*In today’s landscape of high end parallel processing technology, large scale distributed systems, and the various high level hardware and software solutions that address the problems in software concurrency, it may not be an easy task to have a holistic view of the fundamentals of concurrency problems. This is largely by virtue of the many technologies that exist to solve the problems caused by the said topic, as well as their trends and adoption rates which sometimes does not allow much insight into the fundamentals and concepts of the problem itself. *

*This post is the first of a series of blog posts that take a look at the historical origins and evolution of handling software concurrency, as well as the Actor model – a mathematical model of concurrent computing put forward in the 1970s – which in recent years, has spawned the popularity of Actor based frameworks for implementing concurrent, resilient, and distributed applications.*

## Early Origins

The term ‘concurrency’ and many of the problems associated with it, existed long before computers were invented, in the world of railroad lines, telegraph offices, and many other similar-era developments. Despite not being in any way associated yet with the computational problems faced in the last few decades, the early understanding of concurrency predominantly made headway under the then problems of rail line operation parallelization, synchronizing and sending multiple signals via telegraph lines, and similar operations in the many other sectors coming up in the age of the industrial revolution, that required operations and processes to be handled in parallel. Bring to mind, a late 18th century factory (maybe using punched card machines – the 1890 US census used a tabulating machine operating on punched cards) having workers and machinery at different stages and production lines churning out finished goods, and you could intuit as to how concurrency would have been a major consideration even during that period in time.

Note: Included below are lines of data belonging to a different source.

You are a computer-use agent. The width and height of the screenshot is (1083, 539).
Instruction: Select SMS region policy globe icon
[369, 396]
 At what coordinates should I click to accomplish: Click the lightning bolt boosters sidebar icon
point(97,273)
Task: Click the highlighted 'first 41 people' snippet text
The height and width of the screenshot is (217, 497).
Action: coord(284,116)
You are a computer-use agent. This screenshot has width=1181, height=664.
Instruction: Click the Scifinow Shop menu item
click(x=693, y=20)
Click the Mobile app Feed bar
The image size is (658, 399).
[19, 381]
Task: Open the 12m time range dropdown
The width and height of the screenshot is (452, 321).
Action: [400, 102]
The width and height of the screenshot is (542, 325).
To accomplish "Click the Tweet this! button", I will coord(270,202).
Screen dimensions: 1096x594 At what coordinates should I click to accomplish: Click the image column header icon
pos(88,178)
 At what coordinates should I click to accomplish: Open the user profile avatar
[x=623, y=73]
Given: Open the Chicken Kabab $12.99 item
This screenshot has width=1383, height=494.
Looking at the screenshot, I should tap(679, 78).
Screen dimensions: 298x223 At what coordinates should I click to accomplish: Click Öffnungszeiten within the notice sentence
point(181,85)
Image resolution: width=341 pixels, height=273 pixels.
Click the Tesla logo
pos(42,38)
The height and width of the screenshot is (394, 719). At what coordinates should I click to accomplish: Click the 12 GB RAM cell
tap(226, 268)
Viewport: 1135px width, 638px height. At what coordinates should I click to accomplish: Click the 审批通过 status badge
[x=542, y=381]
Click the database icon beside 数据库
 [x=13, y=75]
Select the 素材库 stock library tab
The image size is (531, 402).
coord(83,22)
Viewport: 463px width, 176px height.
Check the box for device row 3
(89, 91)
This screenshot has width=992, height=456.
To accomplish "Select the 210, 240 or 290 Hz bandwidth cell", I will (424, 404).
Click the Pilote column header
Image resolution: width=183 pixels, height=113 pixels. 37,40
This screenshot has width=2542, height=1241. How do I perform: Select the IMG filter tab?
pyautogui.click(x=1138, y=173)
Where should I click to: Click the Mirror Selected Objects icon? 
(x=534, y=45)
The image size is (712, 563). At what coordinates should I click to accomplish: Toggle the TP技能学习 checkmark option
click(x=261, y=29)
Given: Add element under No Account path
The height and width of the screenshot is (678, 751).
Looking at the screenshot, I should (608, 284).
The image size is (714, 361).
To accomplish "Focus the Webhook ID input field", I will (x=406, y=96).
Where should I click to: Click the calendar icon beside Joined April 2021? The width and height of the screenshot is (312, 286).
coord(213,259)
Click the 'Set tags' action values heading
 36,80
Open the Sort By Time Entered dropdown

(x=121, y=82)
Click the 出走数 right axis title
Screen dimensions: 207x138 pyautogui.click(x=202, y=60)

In any case, what we intuitively understand as concurrency problems became quite a complicated concept with the advent of computers. The first generation of machines were invented, and worked as ordained by the theories of computation laid down by Kurt Gödel, Alan Turing, Alonzo Church, and John von Neumann. The first generation vacuum tube behemoths ran their instructions sequentially and churned out results to humans, who for the most part were relieved that there was a means of automating calculations and processes that they would have otherwise done manually. The second and third generation machines, with their transistors and integrated circuit innards, created large waves of change in the computing world (by and large enabling microcomputers to be inexpensive and accessible by many), but the basic software instructions and processing model remained sequential – feeding a single processor – similar to how a first generation machine would have been programmed (to be fair, attempts at building super computers using parallelization were undertaken during this time. One such early example is the ILLIAC IV).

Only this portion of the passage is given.